上面這種方法非常快迹栓，而且不占用內(nèi)存掉分，但是缺點是數(shù)據(jù)已定，比如在處理圖像數(shù)據(jù)時往往為了增加數(shù)據(jù)量，會對圖像做一些噪聲酥郭，如模糊华坦、亮度、刪除不从，如果先處理后再寫入tfrecords文件惜姐，那么是及其浪費磁盤空間的，因此我有時候就喜歡直接讀取文件椿息，然后對圖片加噪聲處理歹袁，然后再送入訓(xùn)練，這樣做的缺點是高速讀寫圖片文件寝优，會非常占用CPU条舔。

import tensorflow as tf
import numpy as np
import os
import math

# you need to change this to your data directory
# train_dir = '/home/acrobat/DataSets/cats_vs_dogs/train/'

def get_files(file_dir, ratio):
    """
    Args:
        file_dir: file directory
        ratio:ratio of validation datasets
    Returns:
        list of images and labels
    """
    cats = []
    label_cats = []
    dogs = []
    label_dogs = []
    for file in os.listdir(file_dir):
        name = file.split(sep='.')
        if name[0]=='cat':
            cats.append(file_dir + file)
            label_cats.append(0)
        else:
            dogs.append(file_dir + file)
            label_dogs.append(1)
    print('There are %d cats\nThere are %d dogs' %(len(cats), len(dogs)))

    image_list = np.hstack((cats, dogs))
    label_list = np.hstack((label_cats, label_dogs))
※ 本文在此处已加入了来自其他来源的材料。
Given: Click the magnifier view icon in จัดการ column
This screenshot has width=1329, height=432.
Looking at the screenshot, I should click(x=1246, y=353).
    temp = np.array([image_list, label_list])
    temp = temp.transpose()
    np.random.shuffle(temp)

    all_image_list = temp[:, 0]
    all_label_list = temp[:, 1]

    n_sample = len(all_label_list)
    n_val = math.ceil(n_sample*ratio) # number of validation samples
    n_train = n_sample - n_val # number of trainning samples

    tra_images = all_image_list[0:n_train]
    tra_labels = all_label_list[0:n_train]
    tra_labels = [int(float(i)) for i in tra_labels]
    val_images = all_image_list[n_train:-1]
    val_labels = all_label_list[n_train:-1]
    val_labels = [int(float(i)) for i in val_labels]

    return tra_images,tra_labels,val_images,val_labels


def get_batch(image, label, image_W, image_H, batch_size, capacity):
    """
    Args:
        image: list type
        label: list type
        image_W: image width
        image_H: image height
        batch_size: batch size
        capacity: the maximum elements in queue
    Returns:
        image_batch: 4D tensor [batch_size, width, height, 3], dtype=tf.float32
        label_batch: 1D tensor [batch_size], dtype=tf.int32
    """

    image = tf.cast(image, tf.string)
    label = tf.cast(label, tf.int32)

    # make an input queue
    input_queue = tf.train.slice_input_producer([image, label])

    label = input_queue[1]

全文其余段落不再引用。